Jack Stuart Plotnick (born October 30, 1968) is an American film and television actor, writer, and producer.

Career
Plotnick is possibly best known for his role as Edmund Kay in the 1998 period drama Gods and Monsters, which won an Academy Award for Best Adapted Screenplay, and recurring roles on the television series Ellen and Buffy the Vampire Slayer, his role as part of the main cast of Drawn Together, his leading performance in the film Wrong and his drag persona, "Evie Harris" in Girls Will Be Girls. He had a recurring role on The Mentalist as Red John suspect Brett Partridge. Plotnick directed and co-wrote the 2014 science fiction comedy Space Station 76.

Personal life
Plotnick was born in Worthington, Ohio, the youngest of four children, and graduated from Worthington High School in 1987. He attended Carnegie Mellon University.

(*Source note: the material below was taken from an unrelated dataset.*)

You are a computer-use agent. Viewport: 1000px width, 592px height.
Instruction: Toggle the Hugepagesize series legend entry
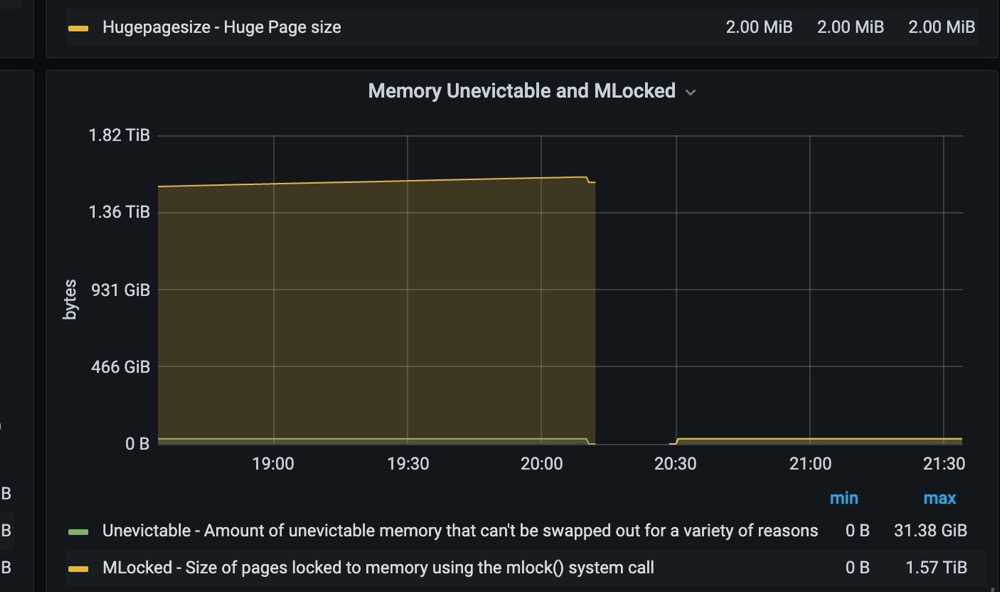pyautogui.click(x=221, y=27)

Plotnick was raised Jewish, and is gay.

Awards
Along with co-stars Miss Coco Peru and Varla Jean Merman, Plotnick shared the Best Actor Grand Jury Award at Outfest 2003 and "Best Actress" honors at the 2003 U.S. Comedy Arts Festival for his role in Girls Will Be Girls.

Roles

Notable or recurring television roles
Supernatural — "It's a Terrible life" — Ian
Grace and Frankie — Paul
Criminal Minds — Tanner Johnson
The Mentalist — Brett Partridge 
Drawn Together — Xandir P. Whifflebottom
Lovespring International — Steve Morris
Buffy the Vampire Slayer — Deputy Mayor Allan Finch
Ellen — Barrett
Action — Stuart Glazer
Rude Awakening — Clark
Reno 911! — Steve Marmella, Deputy Patrick Bates
The Jenny McCarthy Show — (himself)
Seinfeld — "The Checks" (Sunshine Carpets crew leader)
Joan of Arcadia — Sammy #2
Lovespring International — Steve Morris
The Weird Al Show — Uncle Ralphie
Shark — Bradley Roberts
Nip/Tuck — Dr. George
Svetlana — Ted
Wizards of Waverly Place — Pocket Elf
True Jackson, VP — Matsor LaRue
Two and a Half Men — Mike
House, MD — Hal Connor
Z Nation  — Roman Estes

Select film roles
 Patient Seven (2016) — Dr. Paul Victor
Wrong (2012) — Dolph Springer
Sharpay's Fabulous Adventure (2011) — Neil Roberts
Rubber (2010) — Accountant
The Drawn Together Movie: The Movie! (2010) — Xandir
Sleeping Dogs Lie (2006) — Dougie
Adam & Steve (2005) — Mime
Straight-Jacket (2004) — Freddie Stevens
Girls Will Be Girls (2003) — Evie Harris
Down with Love (2003) — Maurice
Chairman of the Board (1998) — Zak
Gods and Monsters (1998) — Edmund Kay

Other Work
Plotnick performed in the July 2012 edition of Don't Tell My Mother! (Live Storytelling), a monthly showcase in which actors, authors, screenwriters and comedians share true stories they would never want their mothers to know.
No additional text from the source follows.